■ Die populäre Konzertführerin
: Rebellen gegen König Fußball

Mensch kann die Fußball-WM lieben oder hassen, aber eines geht nicht: ignorieren. Auf gewagten Konfrontationskurs zum König Fußball sind Hölderlin-Expreß gegangen. Freistil-Folk, quer durch alle Stile und Epochen, einmal vom Balkan bis nach Irland und zurück, verspricht die junge Kapelle aus Tübingen am Freitag im Kito zu Vegesack. Die Herkunftsstadt riecht nach Studentenband der alten Schule, und auch der Konzertbeginn richtet sich rebellisch gegen das Establishment: 20 Uhr, eine Stunde vor dem Eröffnungsspiel der deutschen Kraftmeier gegen Bolivien (sowie am Samstag um 19 Uhr im Cafe Sand).

Kompromißbereiter agieren dagegen die Organisatoren der Roots-Night in der Kesselhalle des Schlachthofs. Gewiß, Aisha Kandisha's Jarring Effects stehen am Freitag bereits um 20.30 Uhr auf der Matte, um mit einer scharf gewürzten Mischung aus HipHop und Reggae auf der einen, und arabischer Musik auf der anderen Seite das Volk zum Steppen und zum Schwitzen zu bringen. Nach dem Konzert winkt eine Aufzeichnung des Spiels auf der Großbildleinwand – bei gutem Wetter gar im Sommergarten.

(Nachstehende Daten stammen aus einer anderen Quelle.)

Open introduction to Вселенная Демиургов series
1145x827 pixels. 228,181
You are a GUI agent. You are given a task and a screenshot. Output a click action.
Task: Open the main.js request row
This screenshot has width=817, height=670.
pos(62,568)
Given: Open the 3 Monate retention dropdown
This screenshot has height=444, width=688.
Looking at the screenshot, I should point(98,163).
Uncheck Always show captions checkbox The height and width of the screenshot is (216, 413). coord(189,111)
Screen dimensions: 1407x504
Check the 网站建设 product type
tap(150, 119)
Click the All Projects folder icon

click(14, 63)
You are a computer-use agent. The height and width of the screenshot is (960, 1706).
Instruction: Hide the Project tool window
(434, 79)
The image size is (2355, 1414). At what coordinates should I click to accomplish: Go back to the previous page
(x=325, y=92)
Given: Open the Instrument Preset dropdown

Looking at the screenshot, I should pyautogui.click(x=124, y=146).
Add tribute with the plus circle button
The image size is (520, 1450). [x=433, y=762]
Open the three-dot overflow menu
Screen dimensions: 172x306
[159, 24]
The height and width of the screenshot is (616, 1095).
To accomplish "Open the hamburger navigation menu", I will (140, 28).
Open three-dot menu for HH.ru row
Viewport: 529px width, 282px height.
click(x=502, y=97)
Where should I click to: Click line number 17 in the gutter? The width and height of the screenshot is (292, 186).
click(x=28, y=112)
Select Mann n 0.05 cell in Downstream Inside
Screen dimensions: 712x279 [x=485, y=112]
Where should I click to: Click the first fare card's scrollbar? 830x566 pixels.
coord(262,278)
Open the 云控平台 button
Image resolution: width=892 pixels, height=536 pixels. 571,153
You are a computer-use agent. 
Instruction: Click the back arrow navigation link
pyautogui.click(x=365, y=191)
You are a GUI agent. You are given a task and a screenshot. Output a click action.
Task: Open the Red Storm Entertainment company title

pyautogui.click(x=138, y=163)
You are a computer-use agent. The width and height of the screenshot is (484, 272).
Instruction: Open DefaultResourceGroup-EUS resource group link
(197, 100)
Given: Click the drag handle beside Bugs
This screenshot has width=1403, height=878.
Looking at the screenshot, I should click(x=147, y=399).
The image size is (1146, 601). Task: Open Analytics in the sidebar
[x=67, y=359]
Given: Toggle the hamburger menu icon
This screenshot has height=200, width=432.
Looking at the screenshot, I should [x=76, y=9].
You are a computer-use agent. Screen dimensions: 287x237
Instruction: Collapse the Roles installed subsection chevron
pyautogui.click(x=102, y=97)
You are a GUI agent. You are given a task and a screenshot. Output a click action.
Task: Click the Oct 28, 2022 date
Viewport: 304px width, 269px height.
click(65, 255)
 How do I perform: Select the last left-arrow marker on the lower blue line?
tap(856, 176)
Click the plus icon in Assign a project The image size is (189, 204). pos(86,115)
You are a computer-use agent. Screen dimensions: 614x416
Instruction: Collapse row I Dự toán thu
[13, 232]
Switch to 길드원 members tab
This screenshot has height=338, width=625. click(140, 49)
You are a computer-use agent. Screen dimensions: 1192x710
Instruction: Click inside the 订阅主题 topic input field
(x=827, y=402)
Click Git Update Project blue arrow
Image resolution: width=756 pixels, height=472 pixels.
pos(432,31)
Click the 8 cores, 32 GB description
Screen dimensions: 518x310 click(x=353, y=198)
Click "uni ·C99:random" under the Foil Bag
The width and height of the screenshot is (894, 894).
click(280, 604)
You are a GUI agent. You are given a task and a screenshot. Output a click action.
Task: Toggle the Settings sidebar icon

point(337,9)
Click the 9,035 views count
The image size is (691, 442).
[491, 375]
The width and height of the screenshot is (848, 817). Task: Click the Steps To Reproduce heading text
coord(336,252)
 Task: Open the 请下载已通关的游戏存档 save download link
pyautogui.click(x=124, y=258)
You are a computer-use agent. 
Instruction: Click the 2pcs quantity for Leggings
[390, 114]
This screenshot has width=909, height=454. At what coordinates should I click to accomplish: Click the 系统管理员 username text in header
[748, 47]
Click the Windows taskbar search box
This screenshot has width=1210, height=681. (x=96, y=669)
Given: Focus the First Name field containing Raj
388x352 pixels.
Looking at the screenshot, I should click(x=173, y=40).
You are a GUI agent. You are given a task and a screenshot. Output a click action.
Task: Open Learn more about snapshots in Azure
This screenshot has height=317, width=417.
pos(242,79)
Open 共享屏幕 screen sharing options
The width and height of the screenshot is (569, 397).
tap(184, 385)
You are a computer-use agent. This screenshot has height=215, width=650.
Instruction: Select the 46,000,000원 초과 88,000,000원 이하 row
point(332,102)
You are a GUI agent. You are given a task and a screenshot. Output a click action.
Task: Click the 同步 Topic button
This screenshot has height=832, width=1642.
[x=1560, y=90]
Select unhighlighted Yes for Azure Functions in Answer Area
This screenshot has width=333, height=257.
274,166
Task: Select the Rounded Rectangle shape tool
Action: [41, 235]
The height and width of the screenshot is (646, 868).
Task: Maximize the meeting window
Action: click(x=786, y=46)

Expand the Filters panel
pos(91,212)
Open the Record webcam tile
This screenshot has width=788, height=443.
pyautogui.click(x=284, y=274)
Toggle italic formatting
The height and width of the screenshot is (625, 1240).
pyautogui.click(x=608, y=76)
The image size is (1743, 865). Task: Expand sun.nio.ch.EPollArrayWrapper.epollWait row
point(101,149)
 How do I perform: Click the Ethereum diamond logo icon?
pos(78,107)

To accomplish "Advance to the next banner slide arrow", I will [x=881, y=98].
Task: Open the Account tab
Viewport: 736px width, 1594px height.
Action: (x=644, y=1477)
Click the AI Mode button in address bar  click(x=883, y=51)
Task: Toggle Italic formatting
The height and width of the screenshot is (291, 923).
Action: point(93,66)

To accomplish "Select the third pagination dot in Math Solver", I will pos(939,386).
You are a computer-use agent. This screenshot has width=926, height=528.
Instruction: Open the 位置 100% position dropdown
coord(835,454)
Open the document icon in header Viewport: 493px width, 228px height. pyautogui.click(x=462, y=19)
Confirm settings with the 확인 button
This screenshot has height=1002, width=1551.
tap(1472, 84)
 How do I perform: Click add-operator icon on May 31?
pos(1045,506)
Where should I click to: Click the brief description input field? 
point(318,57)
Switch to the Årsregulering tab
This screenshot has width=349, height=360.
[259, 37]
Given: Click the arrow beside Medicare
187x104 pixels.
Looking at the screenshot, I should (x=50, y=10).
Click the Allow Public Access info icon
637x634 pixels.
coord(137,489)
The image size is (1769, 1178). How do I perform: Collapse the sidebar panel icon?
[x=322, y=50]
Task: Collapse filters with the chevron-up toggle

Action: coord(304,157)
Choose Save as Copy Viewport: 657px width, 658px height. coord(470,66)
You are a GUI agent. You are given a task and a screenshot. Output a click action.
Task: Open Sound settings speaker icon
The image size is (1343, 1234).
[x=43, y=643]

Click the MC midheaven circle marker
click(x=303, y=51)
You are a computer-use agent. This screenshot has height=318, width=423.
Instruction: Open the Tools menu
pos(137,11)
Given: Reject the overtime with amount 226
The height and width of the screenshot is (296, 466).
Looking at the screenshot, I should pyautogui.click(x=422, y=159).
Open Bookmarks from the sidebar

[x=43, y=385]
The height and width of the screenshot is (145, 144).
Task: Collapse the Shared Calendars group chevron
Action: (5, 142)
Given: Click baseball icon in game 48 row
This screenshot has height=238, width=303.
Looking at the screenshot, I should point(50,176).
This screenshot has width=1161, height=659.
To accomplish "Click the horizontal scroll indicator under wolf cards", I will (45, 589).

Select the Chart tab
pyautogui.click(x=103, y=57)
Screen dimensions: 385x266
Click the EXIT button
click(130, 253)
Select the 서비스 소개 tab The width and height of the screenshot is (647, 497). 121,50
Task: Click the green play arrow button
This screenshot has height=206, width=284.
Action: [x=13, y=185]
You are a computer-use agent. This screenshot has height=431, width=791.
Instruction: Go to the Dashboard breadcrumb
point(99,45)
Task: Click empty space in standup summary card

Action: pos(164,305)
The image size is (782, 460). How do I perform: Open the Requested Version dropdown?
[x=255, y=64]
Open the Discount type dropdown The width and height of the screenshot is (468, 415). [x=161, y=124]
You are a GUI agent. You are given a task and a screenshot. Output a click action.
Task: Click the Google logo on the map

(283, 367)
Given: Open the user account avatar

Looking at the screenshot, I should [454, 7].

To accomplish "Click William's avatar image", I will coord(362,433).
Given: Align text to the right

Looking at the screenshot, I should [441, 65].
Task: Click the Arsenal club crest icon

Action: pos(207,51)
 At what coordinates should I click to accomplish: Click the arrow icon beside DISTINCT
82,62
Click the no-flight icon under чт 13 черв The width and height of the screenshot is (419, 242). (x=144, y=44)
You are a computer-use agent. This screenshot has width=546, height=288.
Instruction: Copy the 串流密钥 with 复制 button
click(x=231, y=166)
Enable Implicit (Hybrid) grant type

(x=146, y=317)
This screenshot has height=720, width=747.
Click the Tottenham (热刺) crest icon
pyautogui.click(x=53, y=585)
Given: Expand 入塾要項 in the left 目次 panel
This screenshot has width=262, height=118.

Grotus, innovative Industrial-Hardcore-Experimentatoren, verlassen sich am Samstag selbstbewußt auf die eigene Zugkraft, auf den etwas anderen, weil direkt in die Eingeweide zielenden Tanzbeat. Mit dem ist die Gruppe immerhin eines der Zugpferde von Jello Biafras „Alternative Tentacles“-Label geworden. Ein Blick auf den Spielplan zeigt: Das Attraktivitätsduell ab 21 Uhr im Wehrschloß könnten die Kalifornier gewinnen, obwohl der Kräftevergleich der trinkfreudigen Iren mit den Dauermaurern aus Italien auch nicht ohne ist.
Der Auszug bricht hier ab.